Variantes Patogênicas em Genes de Alta Penetrância em Predisposição ao Câncer de Mama Hereditário
Câncer de mama hereditário; variantes patogênicas; ClinVar; genes de alta penetrância; BRCA.
O câncer de mama hereditário, vinculado a variantes patogênicas em genes de alta penetrância representa cerca de 5-10% dos casos. Este estudo buscou analisar esses genes, proporcionando uma visão atualizada sobre o tema. A revisão envolveu 3103 artigos, priorizando a origem das publicações. Foi realizada uma análise detalhada das variantes patogênicas e provavelmente patogênicas no ClinVar em BRCA1, BRCA2, CDH1, PALB2, PTEN, STK11 e TP53, selecionadas pelas associações com o maior número de condições clínicas. Observou-se uma frequência elevada de publicações nos países do Hemisfério Norte, em detrimento da África e América Latina. Em todos os genes estudados, variantes com conflitos de classificações foram identificadas. As variantes em BRCA1 e BRCA2, como c.5153-2del e c.1909+1G>A, destacaram-se. CDH1 apresentou a variante c.1901C>T como mutação fundadora em Portugal. Em PALB2, a variante c.757_758del foi prevalente em populações miscigenadas.

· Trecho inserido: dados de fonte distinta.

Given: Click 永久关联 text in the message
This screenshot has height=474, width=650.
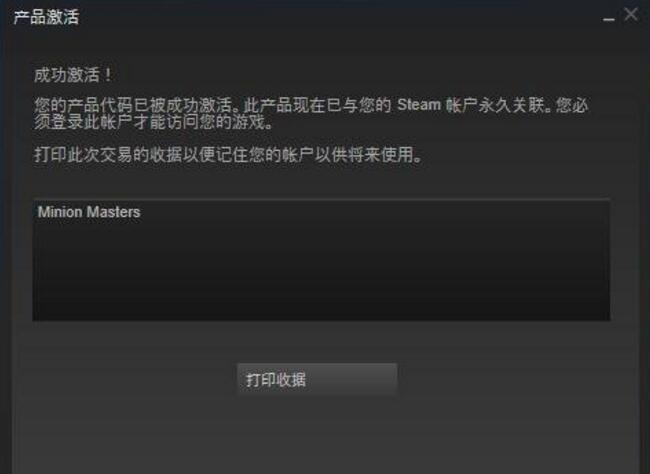Looking at the screenshot, I should point(512,105).

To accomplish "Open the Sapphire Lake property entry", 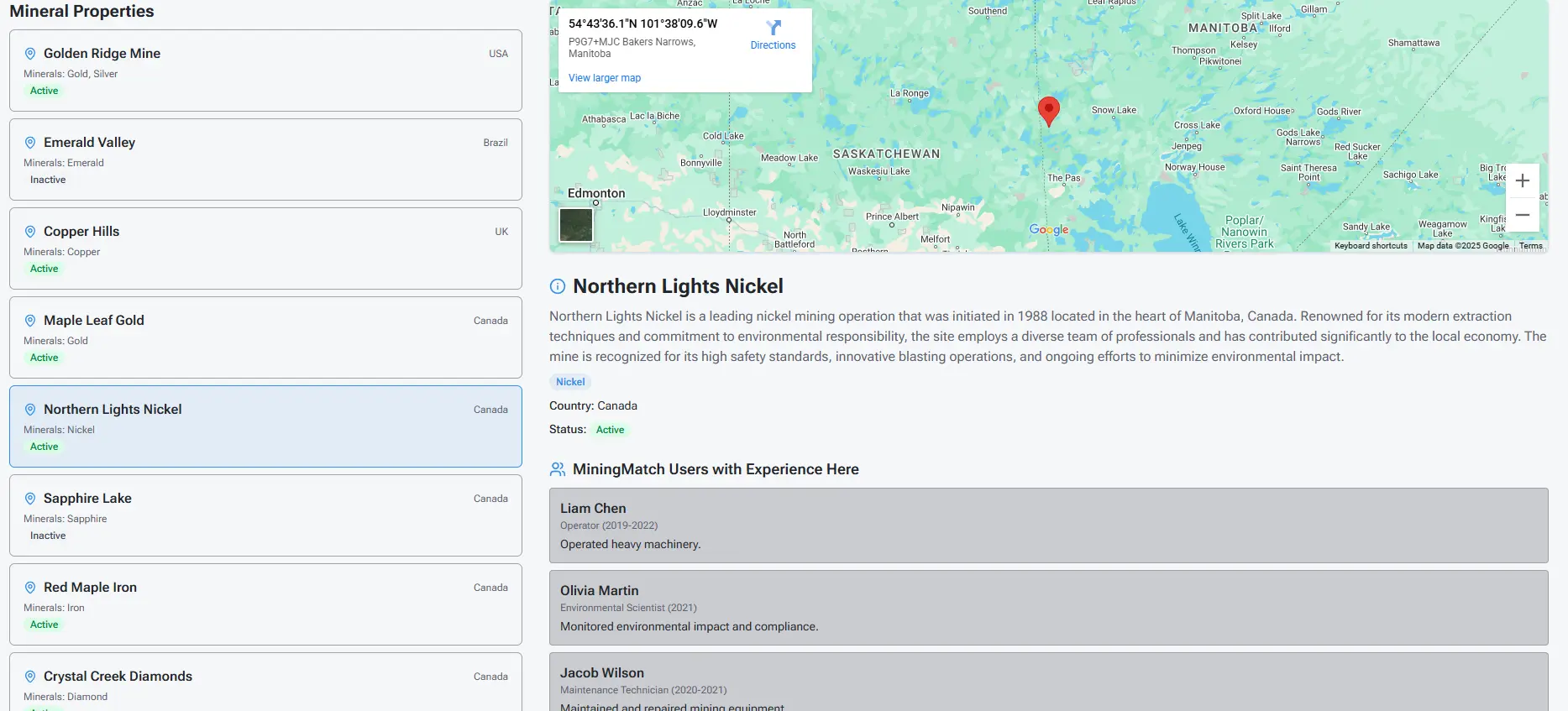I will click(x=265, y=515).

PTEN exibiu as variantes c.209+1G>A e c.634+5G>A, predominantes em populações europeias finlandesas e americanas miscigenadas. STK11 destacou as variantes c.290+1G>A, c.464+1G>T e c.719C>A, com maiores frequências alélicas em populações afroamericanas, europeias e sul-asiáticas. Em TP53, a variante c.799C>T foi associada a múltiplas condições, predominando em populações sul-asiáticas e europeias. No geral, este estudo demonstrou a importância de uma atualização do conhecimento relacionado aos genes de alta penetrância envolvidos no câncer de mama hereditário.